Horse Sticker Maker
ReviewAudited by ClawScan on May 10, 2026.
Overview
The app matches its sticker-maker purpose, but it deploys public AI endpoints that use undeclared Google/Gemini API keys without built-in access controls.
Review before installing or deploying. If you use it, configure restricted Google/Gemini API keys, add authentication and rate limiting to the API routes, disclose that user input is sent to AI providers, and confirm the Vercel production deployment settings instead of blindly using --yes.
Findings (4)
Artifact-based informational review of SKILL.md, metadata, install specs, static scan signals, and capability signals. ClawScan does not execute the skill or run runtime probes.
A user may deploy the app without realizing it needs provider API keys that can incur quota or billing usage.
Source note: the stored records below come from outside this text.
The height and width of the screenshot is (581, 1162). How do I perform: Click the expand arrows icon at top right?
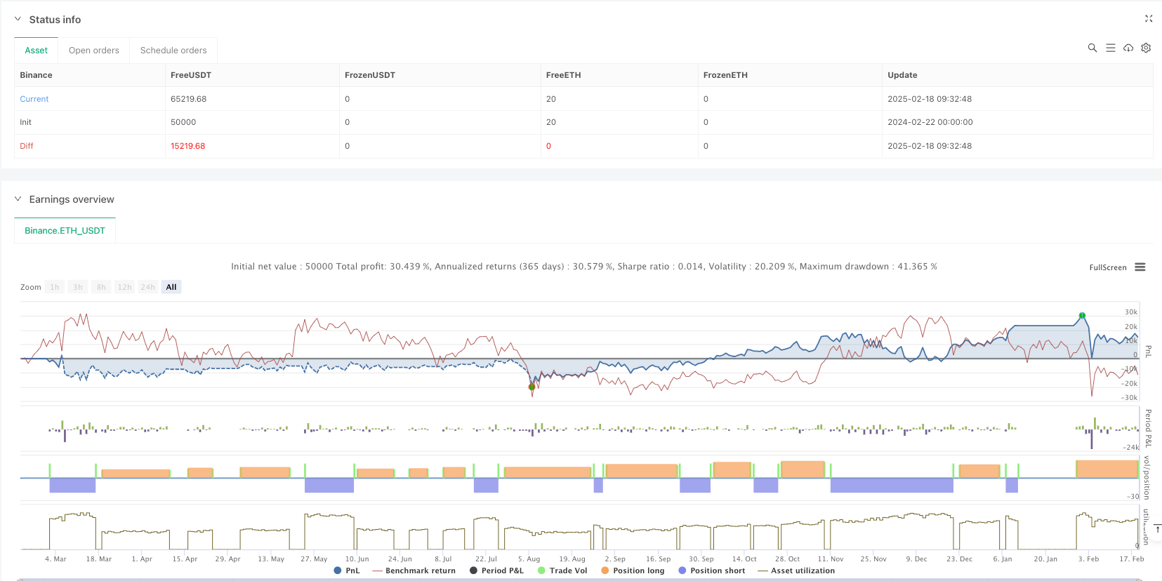point(1149,19)
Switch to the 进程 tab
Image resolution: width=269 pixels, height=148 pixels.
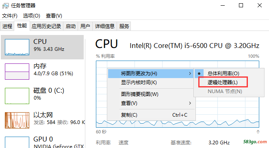point(7,26)
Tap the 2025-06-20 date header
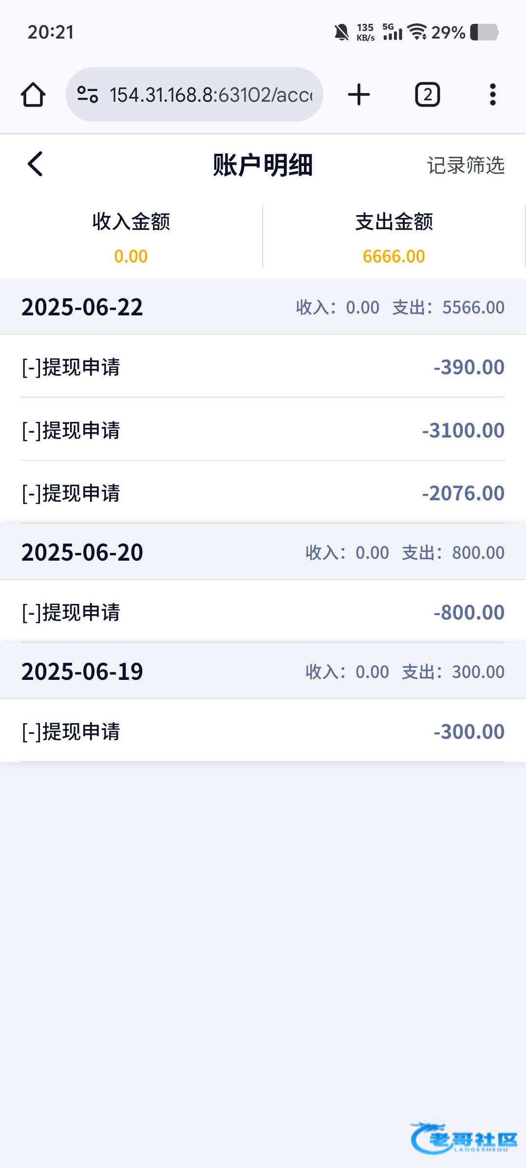 coord(82,552)
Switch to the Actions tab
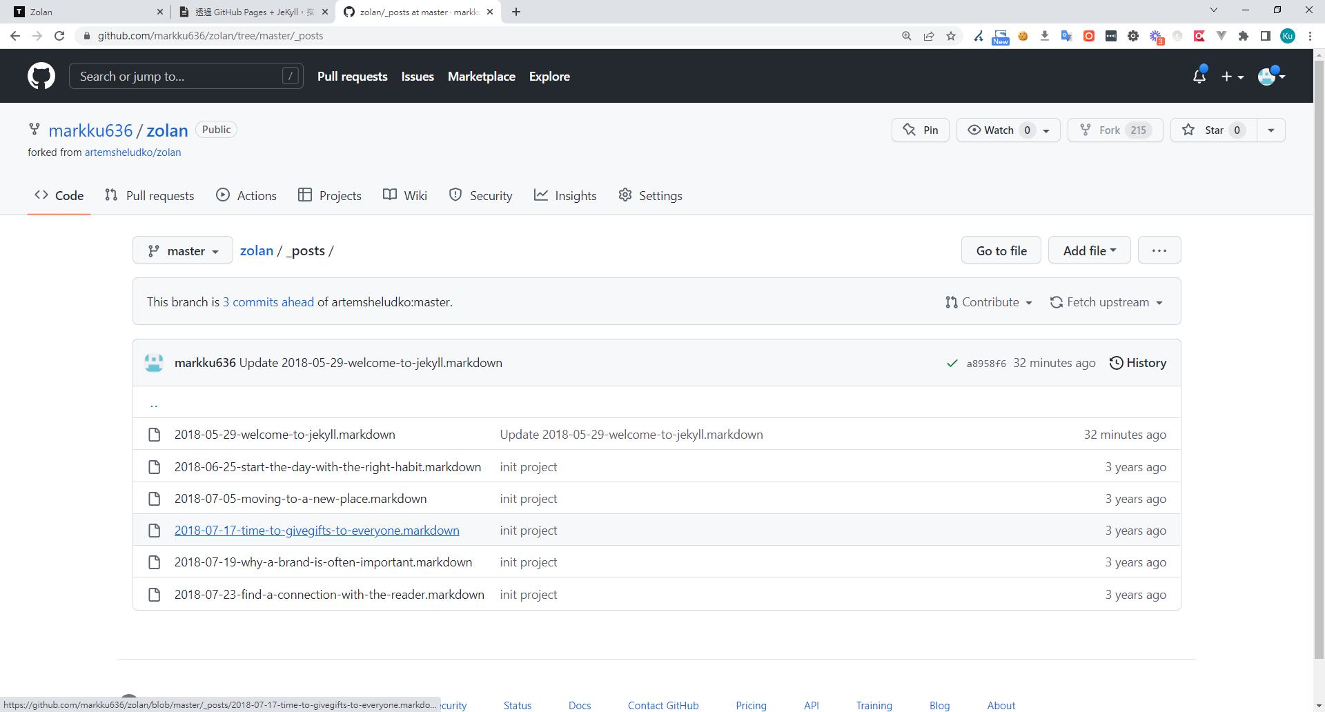The width and height of the screenshot is (1325, 712). 246,196
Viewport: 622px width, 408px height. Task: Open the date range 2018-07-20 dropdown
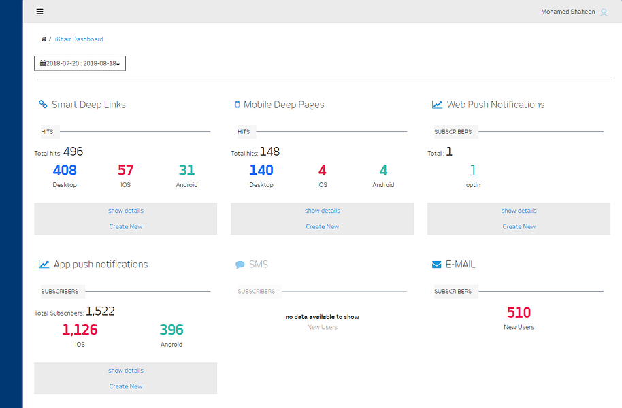tap(80, 63)
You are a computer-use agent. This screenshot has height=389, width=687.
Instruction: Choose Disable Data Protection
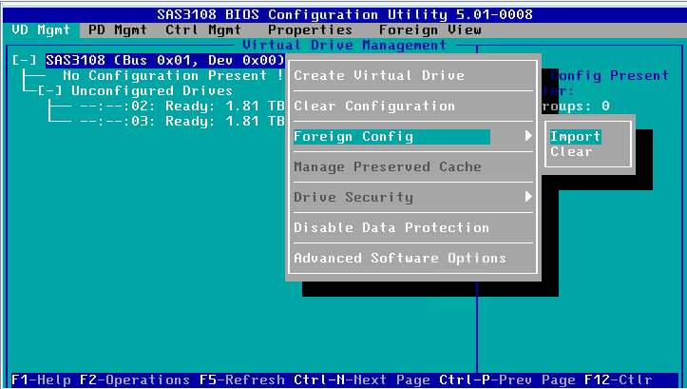pyautogui.click(x=391, y=227)
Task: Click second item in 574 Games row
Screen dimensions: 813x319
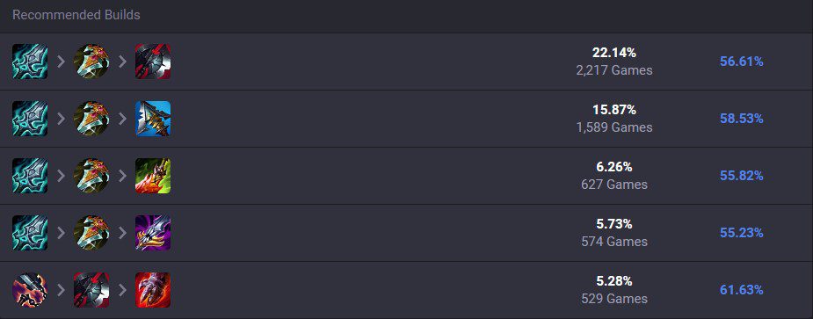Action: pyautogui.click(x=91, y=233)
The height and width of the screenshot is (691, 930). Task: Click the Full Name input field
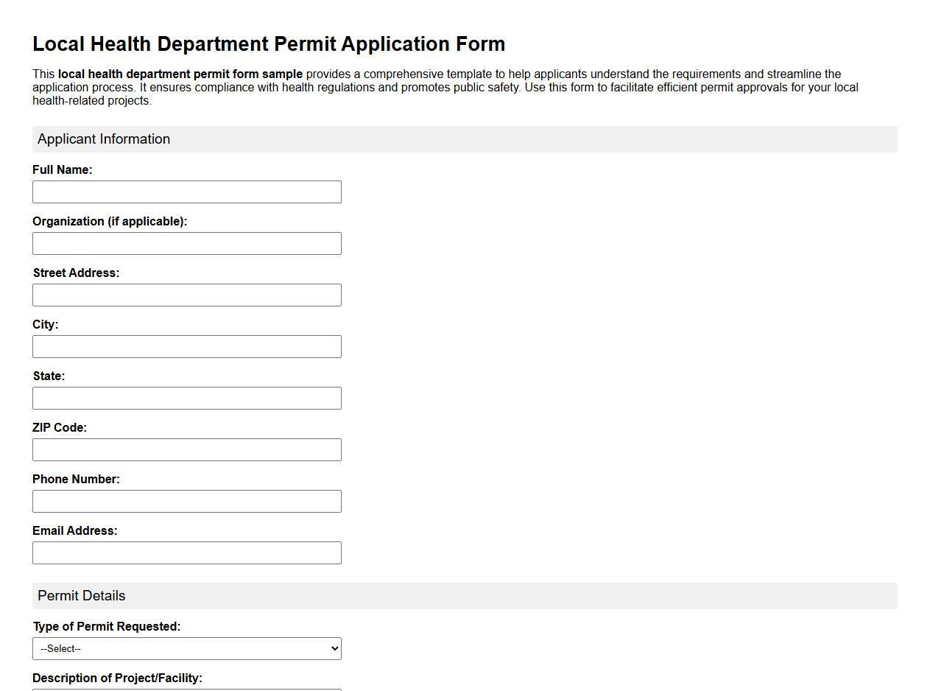click(x=186, y=192)
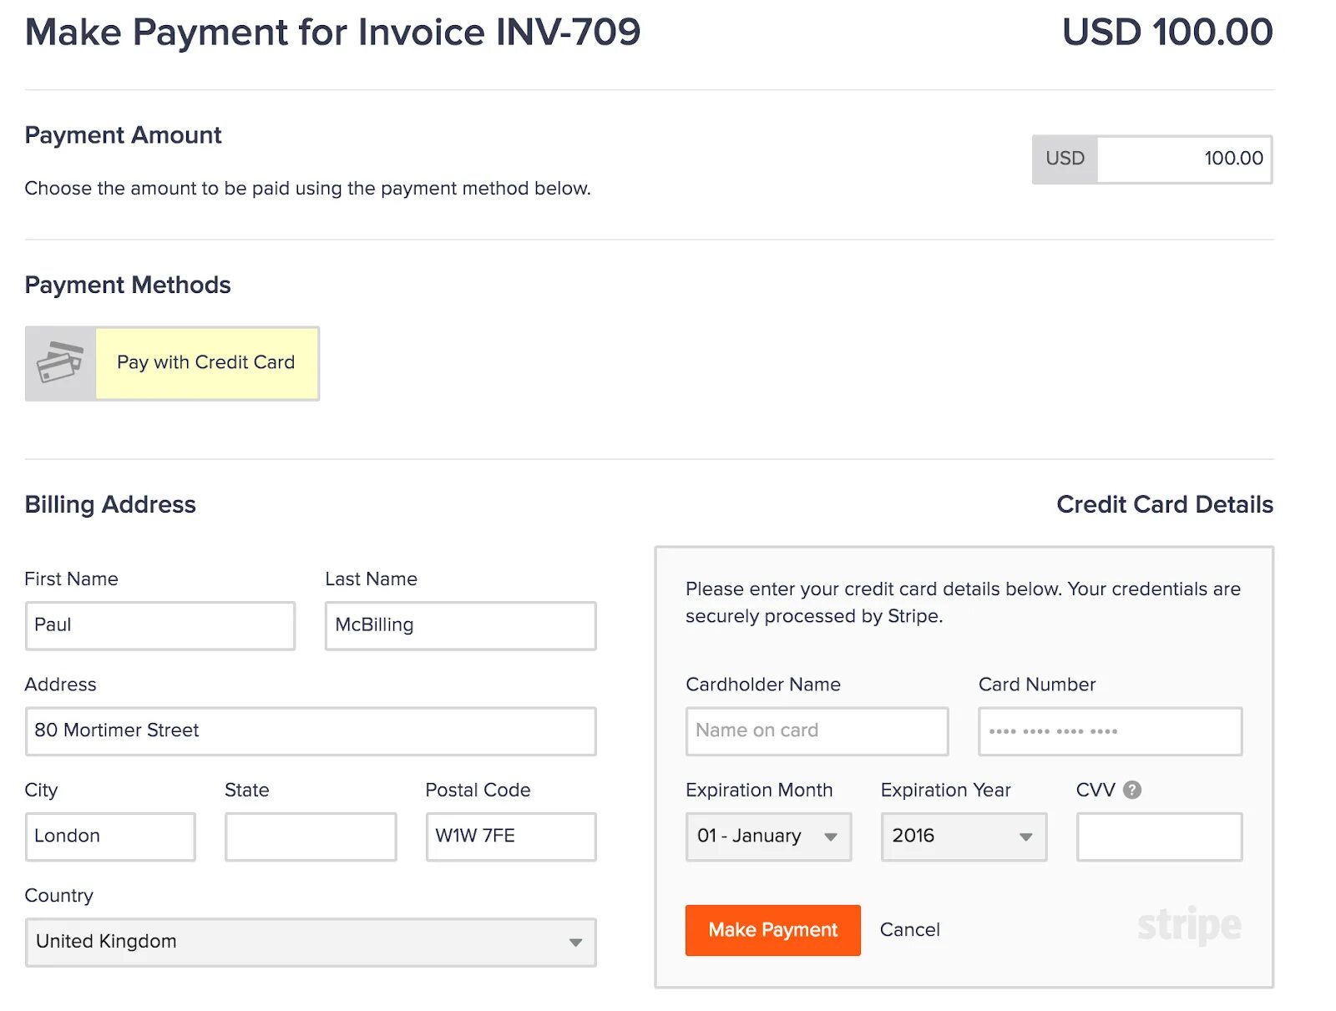Open the Country dropdown
This screenshot has width=1336, height=1011.
(311, 942)
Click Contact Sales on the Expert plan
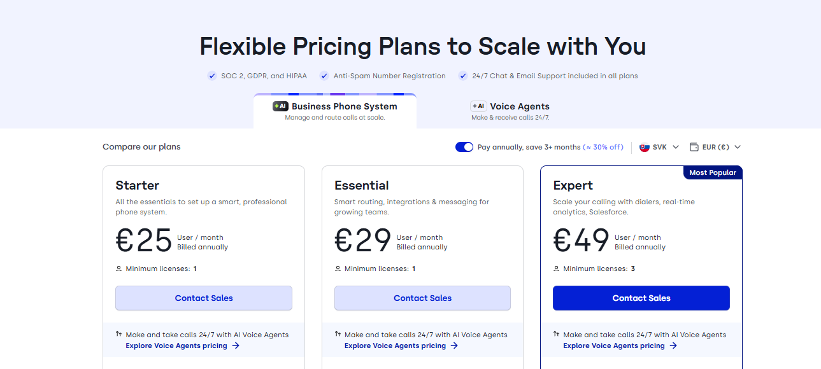821x369 pixels. point(641,298)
The code requires a server-side Google API key, while the registry metadata says there are no required env vars or primary credentials. This under-discloses credential requirements and scope.
const API_KEY = process.env.GOOGLE_API_KEY! const BASE = process.env.GOOGLE_API_BASE || 'https://aiplatform.googleapis.com/v1/publishers/google/models'
Declare the required API keys, document the needed scopes and billing impact, and tell users how to restrict keys to the intended Google/Gemini APIs.
If deployed publicly, visitors or bots could repeatedly call the endpoint and consume the deployer's API quota or generate costs.
The route accepts public POST input and triggers provider image generation using the server API key. The provided route code shows input length checks, but no authentication, rate limiting, quota control, or abuse protection.
export async function POST(req: NextRequest) {
...
const imageDataUrl = await geminiGenerateImage(prompt)
return NextResponse.json({ image: imageDataUrl })Add authentication, rate limiting, quotas, and abuse monitoring before production deployment, or keep the app private.
Names or blessing text entered into the app may be sent to Google/Gemini for generation.
User-provided names are incorporated into prompts sent to an external AI provider. This is purpose-aligned, but users should know their input leaves the app server.
const { name } = await req.json()
...
const textRaw = await geminiGenerate(textPrompt)Disclose the external AI data flow in the app UI and privacy notes, and advise users not to enter sensitive personal information.
Users' browsers depend on the CDN-served script behaving as expected.
The client loads third-party JavaScript from a CDN at runtime. This is purpose-aligned for GIF generation, but no subresource integrity or local vendoring is shown.
src="https://cdn.jsdelivr.net/npm/gif.js@0.2.0/dist/gif.js"
Vendor the script locally or add integrity checking where possible, and review npm dependencies before deployment.